Candice Garwood, PharmD, a clinical pharmacy specialist at Rosa Parks who helped create the program and whose work also was recognized by the ASHP with a Best Practices award, said her PCMH patients receive medication reconciliation at the time of hospital discharge. But that process is not perfect, she stressed: there can be “confusion, medication duplication and other medication-related problems after patients have arrived at home.”
“As a PCMH, we receive our patients back into the community after discharge and care for them going forward,” explained Dr. Garwood, who is also a clinical associate professor at Wayne State University Eugene Applebaum College of Pharmacy and Health Sciences, in Detroit. “So, when we call them after a few days of being at home, we are in a good position to help them integrate their hospital discharge medications into their real-world supply of medications.”

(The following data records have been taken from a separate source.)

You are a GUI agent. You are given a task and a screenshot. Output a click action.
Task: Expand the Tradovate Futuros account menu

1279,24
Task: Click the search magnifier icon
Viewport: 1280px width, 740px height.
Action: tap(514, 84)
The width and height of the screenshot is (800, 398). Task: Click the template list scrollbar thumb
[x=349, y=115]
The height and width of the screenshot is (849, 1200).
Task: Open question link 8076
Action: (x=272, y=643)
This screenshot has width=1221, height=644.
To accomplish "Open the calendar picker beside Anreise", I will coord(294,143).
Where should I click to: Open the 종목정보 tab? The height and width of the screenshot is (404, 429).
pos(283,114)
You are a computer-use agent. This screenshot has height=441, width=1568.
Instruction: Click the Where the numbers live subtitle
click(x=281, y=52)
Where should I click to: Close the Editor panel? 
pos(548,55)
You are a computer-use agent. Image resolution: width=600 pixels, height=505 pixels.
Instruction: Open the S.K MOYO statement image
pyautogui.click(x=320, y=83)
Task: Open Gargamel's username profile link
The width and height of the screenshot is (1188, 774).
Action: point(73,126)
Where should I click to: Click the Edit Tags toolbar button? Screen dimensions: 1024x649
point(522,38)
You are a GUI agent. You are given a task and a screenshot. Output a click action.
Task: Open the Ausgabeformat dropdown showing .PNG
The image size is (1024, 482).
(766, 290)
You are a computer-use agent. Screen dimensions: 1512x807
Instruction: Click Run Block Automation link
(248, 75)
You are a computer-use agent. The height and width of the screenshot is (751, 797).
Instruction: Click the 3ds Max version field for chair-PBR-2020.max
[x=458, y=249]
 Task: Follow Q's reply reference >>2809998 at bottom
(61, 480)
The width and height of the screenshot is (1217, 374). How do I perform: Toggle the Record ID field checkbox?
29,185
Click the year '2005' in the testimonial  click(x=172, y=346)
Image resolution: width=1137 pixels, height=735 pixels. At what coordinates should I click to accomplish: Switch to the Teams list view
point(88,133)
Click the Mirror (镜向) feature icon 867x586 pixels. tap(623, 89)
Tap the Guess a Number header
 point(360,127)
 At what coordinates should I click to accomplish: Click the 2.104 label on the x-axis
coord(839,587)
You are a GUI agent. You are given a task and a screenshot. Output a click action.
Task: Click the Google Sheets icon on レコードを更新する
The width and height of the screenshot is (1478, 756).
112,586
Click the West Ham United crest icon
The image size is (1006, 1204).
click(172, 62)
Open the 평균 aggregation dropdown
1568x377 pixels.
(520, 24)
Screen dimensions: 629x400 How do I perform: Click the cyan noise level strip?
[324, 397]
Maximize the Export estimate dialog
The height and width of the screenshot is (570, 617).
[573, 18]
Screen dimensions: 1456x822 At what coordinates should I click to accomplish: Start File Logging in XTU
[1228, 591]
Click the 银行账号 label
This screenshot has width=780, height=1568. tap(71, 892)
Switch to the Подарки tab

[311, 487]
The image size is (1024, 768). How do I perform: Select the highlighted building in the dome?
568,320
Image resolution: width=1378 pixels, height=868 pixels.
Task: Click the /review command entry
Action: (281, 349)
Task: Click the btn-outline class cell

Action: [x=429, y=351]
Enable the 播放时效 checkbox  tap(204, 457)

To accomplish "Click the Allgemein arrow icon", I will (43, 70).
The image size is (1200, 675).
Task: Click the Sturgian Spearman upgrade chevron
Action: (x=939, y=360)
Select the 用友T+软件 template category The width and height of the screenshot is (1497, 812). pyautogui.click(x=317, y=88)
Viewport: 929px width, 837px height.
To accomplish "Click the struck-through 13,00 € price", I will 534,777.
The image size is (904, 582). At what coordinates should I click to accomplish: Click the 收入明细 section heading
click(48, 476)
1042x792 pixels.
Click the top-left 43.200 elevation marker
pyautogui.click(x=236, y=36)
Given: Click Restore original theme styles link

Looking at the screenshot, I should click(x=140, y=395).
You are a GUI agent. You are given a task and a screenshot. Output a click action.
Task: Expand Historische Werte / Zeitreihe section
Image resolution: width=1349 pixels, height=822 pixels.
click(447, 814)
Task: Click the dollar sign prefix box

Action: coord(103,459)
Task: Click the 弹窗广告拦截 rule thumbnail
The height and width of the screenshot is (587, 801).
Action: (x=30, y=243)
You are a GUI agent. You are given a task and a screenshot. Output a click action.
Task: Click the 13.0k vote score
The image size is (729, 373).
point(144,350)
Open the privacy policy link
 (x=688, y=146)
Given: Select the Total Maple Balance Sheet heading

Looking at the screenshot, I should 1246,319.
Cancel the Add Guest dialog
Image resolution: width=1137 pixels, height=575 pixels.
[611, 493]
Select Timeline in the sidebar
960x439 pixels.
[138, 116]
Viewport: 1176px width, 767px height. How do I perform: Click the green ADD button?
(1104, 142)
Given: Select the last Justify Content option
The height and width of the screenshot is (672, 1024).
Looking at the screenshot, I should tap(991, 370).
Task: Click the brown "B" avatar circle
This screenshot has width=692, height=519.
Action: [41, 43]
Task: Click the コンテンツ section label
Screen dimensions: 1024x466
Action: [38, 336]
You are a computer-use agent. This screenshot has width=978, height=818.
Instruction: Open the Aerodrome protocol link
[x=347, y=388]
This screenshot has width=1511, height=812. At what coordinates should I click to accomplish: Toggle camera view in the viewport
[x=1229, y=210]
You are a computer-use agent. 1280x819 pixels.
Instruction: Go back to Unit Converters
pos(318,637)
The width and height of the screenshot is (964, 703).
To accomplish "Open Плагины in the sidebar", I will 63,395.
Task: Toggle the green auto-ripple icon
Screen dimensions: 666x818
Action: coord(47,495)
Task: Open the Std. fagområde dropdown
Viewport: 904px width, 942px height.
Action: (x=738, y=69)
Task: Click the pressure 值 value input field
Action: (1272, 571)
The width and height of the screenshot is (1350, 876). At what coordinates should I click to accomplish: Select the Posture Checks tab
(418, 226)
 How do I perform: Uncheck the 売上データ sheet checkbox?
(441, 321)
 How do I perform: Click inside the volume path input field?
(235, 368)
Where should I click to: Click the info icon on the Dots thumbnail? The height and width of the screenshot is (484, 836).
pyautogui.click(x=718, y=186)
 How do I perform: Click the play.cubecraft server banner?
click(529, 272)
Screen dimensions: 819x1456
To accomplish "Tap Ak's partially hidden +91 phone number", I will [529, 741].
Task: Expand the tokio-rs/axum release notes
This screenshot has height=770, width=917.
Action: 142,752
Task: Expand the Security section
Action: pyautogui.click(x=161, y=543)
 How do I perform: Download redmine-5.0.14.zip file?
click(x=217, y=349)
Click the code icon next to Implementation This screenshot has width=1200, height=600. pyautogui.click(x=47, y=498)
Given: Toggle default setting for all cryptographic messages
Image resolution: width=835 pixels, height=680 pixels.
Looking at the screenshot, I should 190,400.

During a seven-month pilot of her institution’s phone-based intervention (Figure), she and a team of pharmacy residents and pharmacy students attempted to contact 178 patients and conducted medication reconciliations in 93 of them. In most cases where medication reconciliation was not conducted, there was no answer or the patient’s phone number was incorrect. However, nearly 18% of patients who were contacted declined involvement in the program, Dr. Garwood said, noting that her team is trying to create processes that will allow them to connect with more individuals.
Figure. Clinic care transitions process at Rosa Parks Wellness Institute for Senior Health.
MRP, medication-related problems
Among those patients who had medication reconciliations done, Dr. Garwood and her colleagues uncovered an average of three (±2) drug-related issues per patient, warranting interventions ranging from patient education (37.1% of calls) to immediate medication changes (6.3%).
“Since we have a collaborative practice agreement with the primary care doctor at our medical home responsible for these patients, we can address some drug-related issues that we catch,” she said. For example, in patients who are taking two statins unnecessarily, she can discontinue one of the prescriptions.
Similar to Dr. Anderson’s intervention, Dr. Garwood’s program has led to positive outcomes, although an analysis showed they were not statistically significant. She found that in the group who received medication reconciliation, the rates of 30-day readmission and acute care utilization were 20% and 21%, respectively, compared with 27% and 35%, respectively, among patients who did not receive medication reconciliation (P=NS for both).
In the group of patients who did visit the hospital after discharge, individuals who received medication reconciliation returned after an average of 52 days, compared with 38 days among those who did not undergo medication reconciliation (P=NS).
Dr. Choe commented that an important aspect of Dr. Garwood’s program was the utilization of pharmacy students and pharmacy residents. “Getting the infrastructure and funding in place to support the additional pharmacist time required for these programs is challenging, so making use of students and residents is one way to implement a program like this.”
More Positive Outcomes
Toni Fera, BS, PharmD, a consultant with the Pittsburgh Regional Health Initiative, has implemented a care transition pharmacist role in two community hospitals and reported similar, positive results at the ASHP 2013 Summer Meeting, in Minneapolis. Patients discharged from the Monongahela Valley Hospital who were contacted by a pharmacist were 48% less likely to require an acute care visit within 30 days of discharge, compared with patients not contacted by a pharmacist.
“The pharmacist role in the ambulatory setting will continue to evolve,” Dr. Fera told Pharmacy Practice News. “The evidence clearly demonstrates the value of medication management in the ambulatory setting by reducing hospital admissions and readmissions.”
None of the participants reported relevant conflicts of interest.